There are many family and friends who ask me, who tell me, I need to start writing again. They don’t realize, though, how difficult a request that is for me. I believe for me to begin writing again means that this is the first thing I need to write about, but to do so is so very painful. I also know that this will be painful for others to read.
I began this blog when my husband and I lived apart for a year. We did so only because life and obligations dictated it. It was my way of keeping us close. He loved the posts and would email me with topics to write about. Many of which I did. He was my biggest fan. He was my muse, and I never realized it.
On November 2, 2012 I came home from work and he was gone. A massive heart attack had taken the life of my beloved. There are so many things I remember about that day. Many I can’t and won’t share, but the one thing that stays with me is that I didn’t want to be at work that day.

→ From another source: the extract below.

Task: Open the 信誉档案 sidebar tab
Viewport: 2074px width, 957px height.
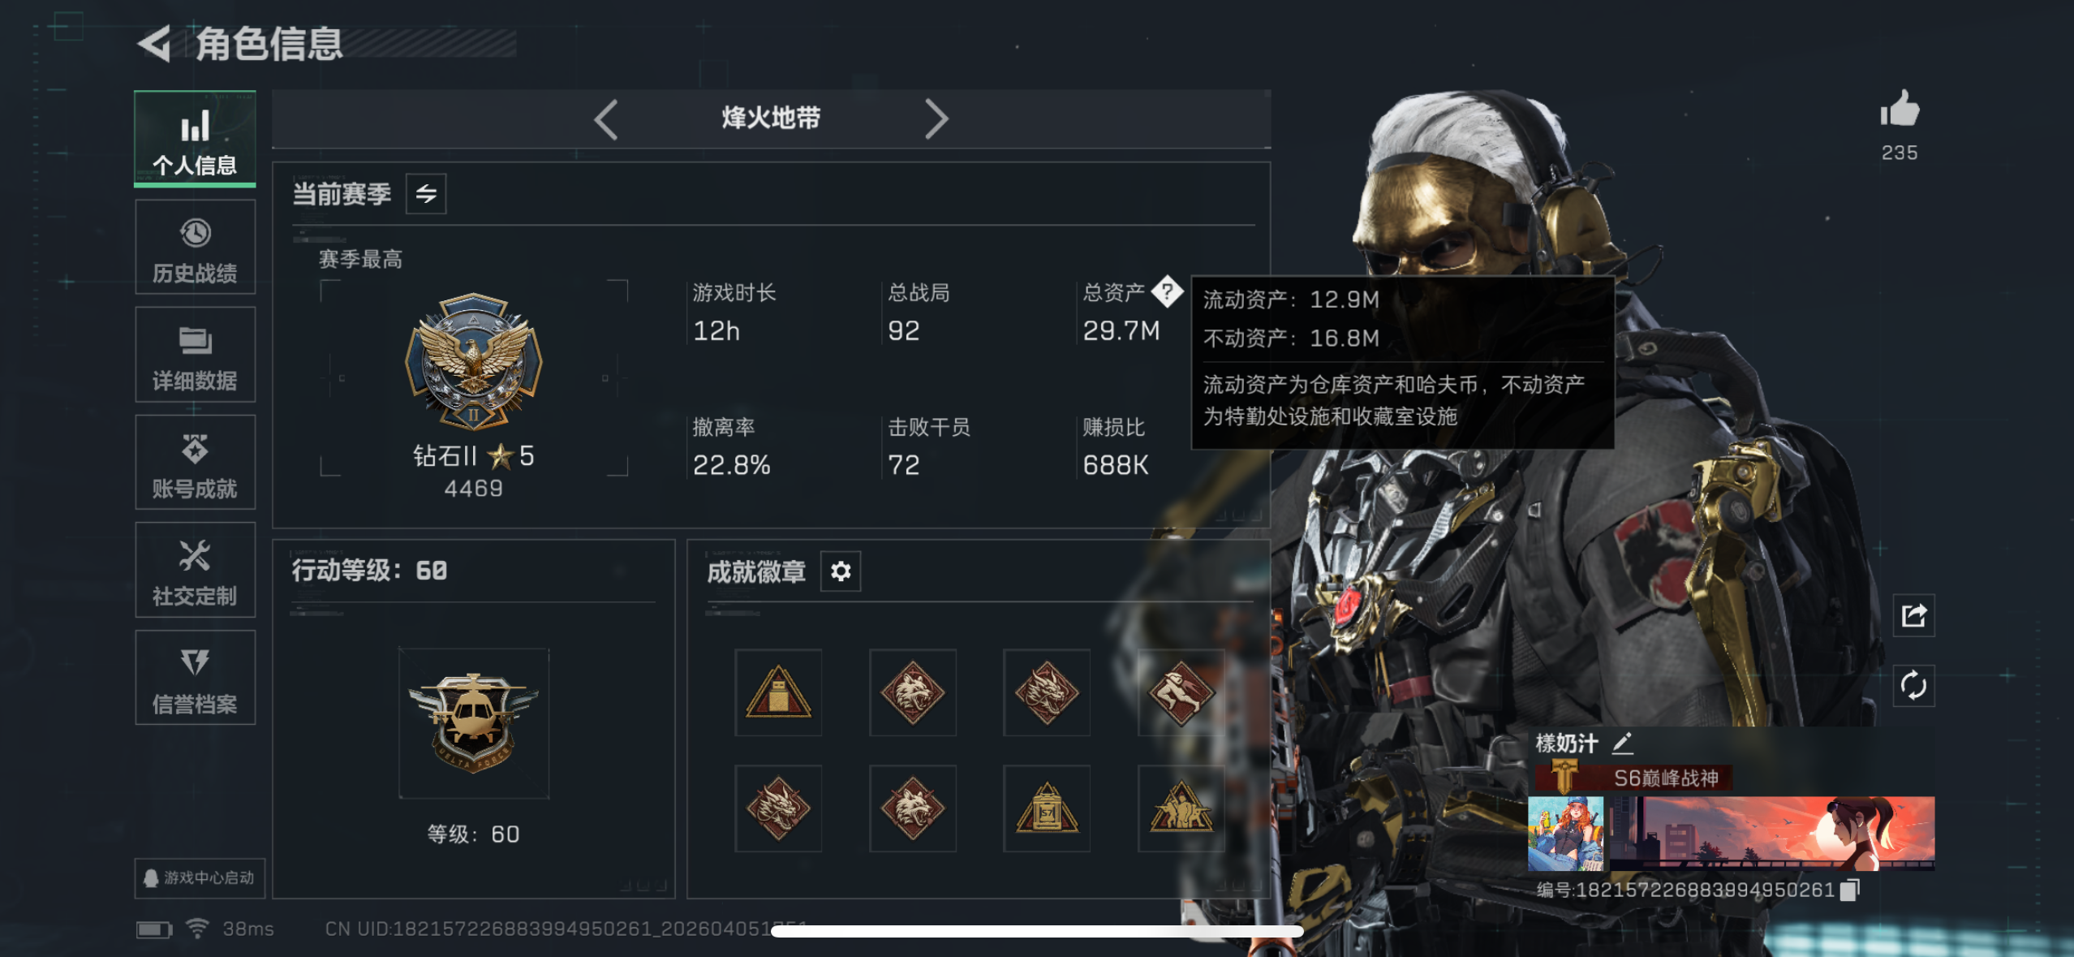Action: (196, 678)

It wasn’t the typical “it’s Friday, let’s get this over with” thing. I was extremely antsy and had an overwhelming sense of foreboding. I was anxious to be home with him. There was so much I wanted to tell him.
And now creativity, in writing and in other aspects, seems joyless…almost silly. There are times that just dealing with life…work, bills, chores, is all my brain can handle. I know he’d hate that. He was, among other wonderful things, a joyful person. His joy was contagious.

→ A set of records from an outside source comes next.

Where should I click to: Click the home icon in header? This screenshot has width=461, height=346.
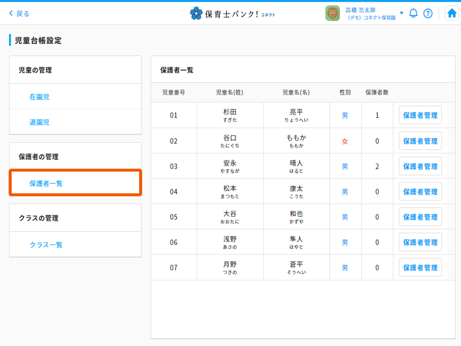click(x=451, y=13)
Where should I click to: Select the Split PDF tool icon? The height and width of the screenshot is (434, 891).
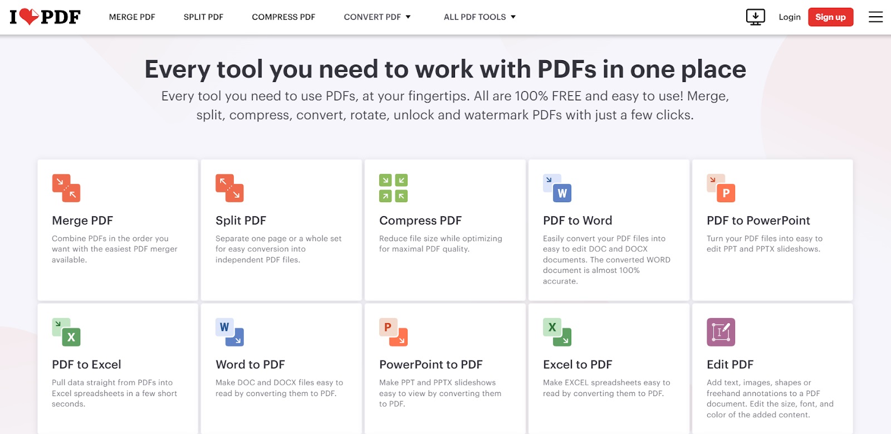click(x=229, y=188)

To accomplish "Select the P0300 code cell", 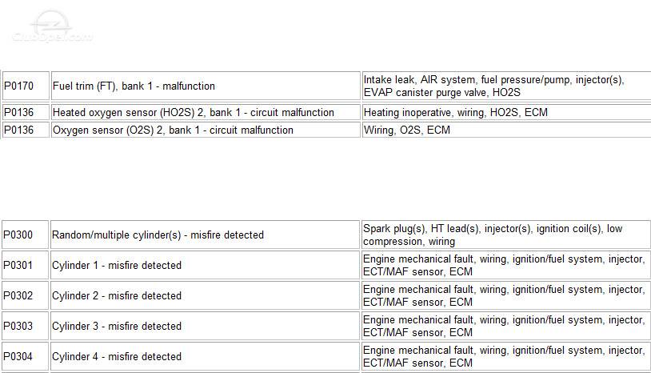I will tap(25, 235).
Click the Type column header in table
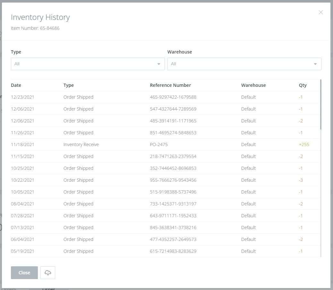This screenshot has width=333, height=290. pos(69,85)
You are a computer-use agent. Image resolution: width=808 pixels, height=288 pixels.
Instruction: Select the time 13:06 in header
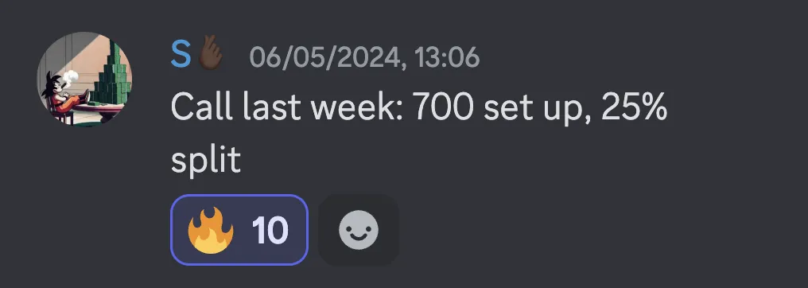point(446,56)
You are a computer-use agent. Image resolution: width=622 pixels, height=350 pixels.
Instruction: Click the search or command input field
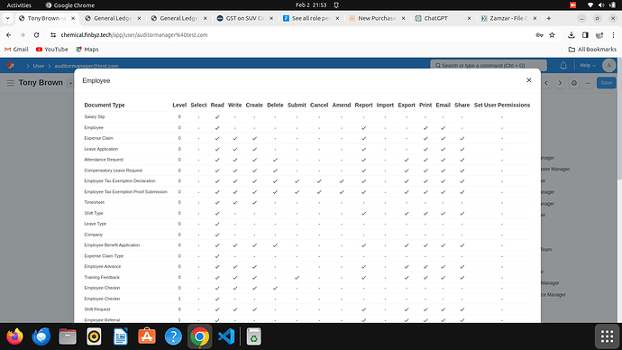click(489, 66)
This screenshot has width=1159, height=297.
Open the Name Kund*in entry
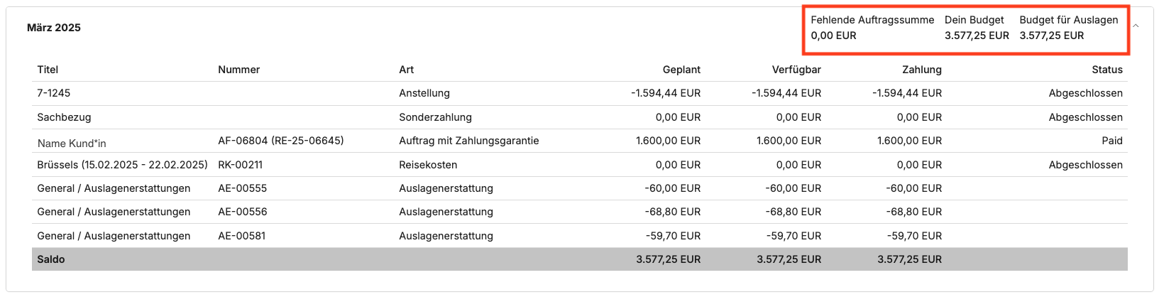72,144
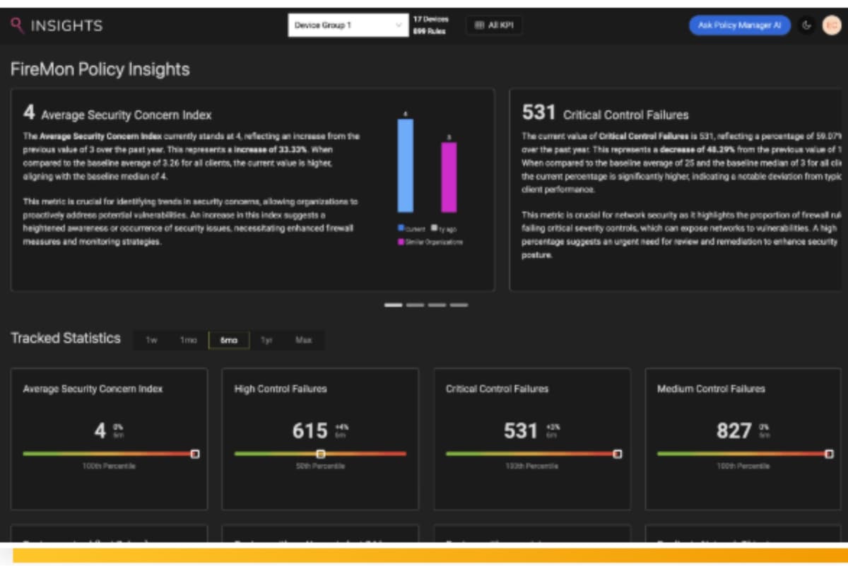
Task: Select the 6mo time range
Action: click(229, 340)
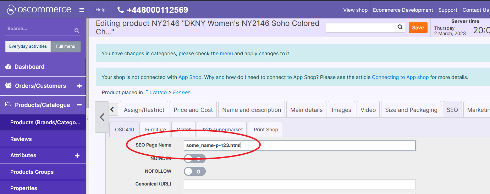The width and height of the screenshot is (490, 194).
Task: Click the magnifier icon in sidebar search
Action: click(x=77, y=31)
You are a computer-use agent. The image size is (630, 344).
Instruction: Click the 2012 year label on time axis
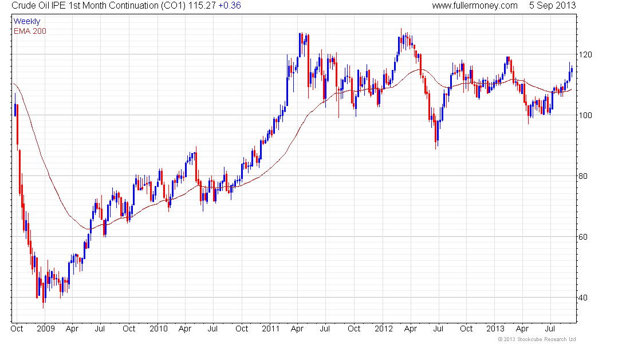click(x=384, y=329)
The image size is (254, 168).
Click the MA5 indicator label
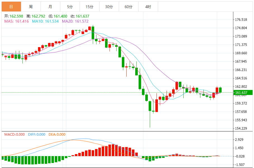tap(16, 21)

On so many occasions happy, random memories of our life together seem to come to me out of the blue, things I haven’t thought about in years, and many times I find I channel one of his quirky phrases in reaction the simplest things. These things make me smile. He is in my heart, and will always be, but I know now, in hindsight, that his joy for me fed my creativity. He was my muse, and now my muse is gone.
Maybe writing this will expel some of the pain. Maybe writing again can be my way of honoring him. Maybe those random memories and Bruce-isms can take over now and bring back my muse.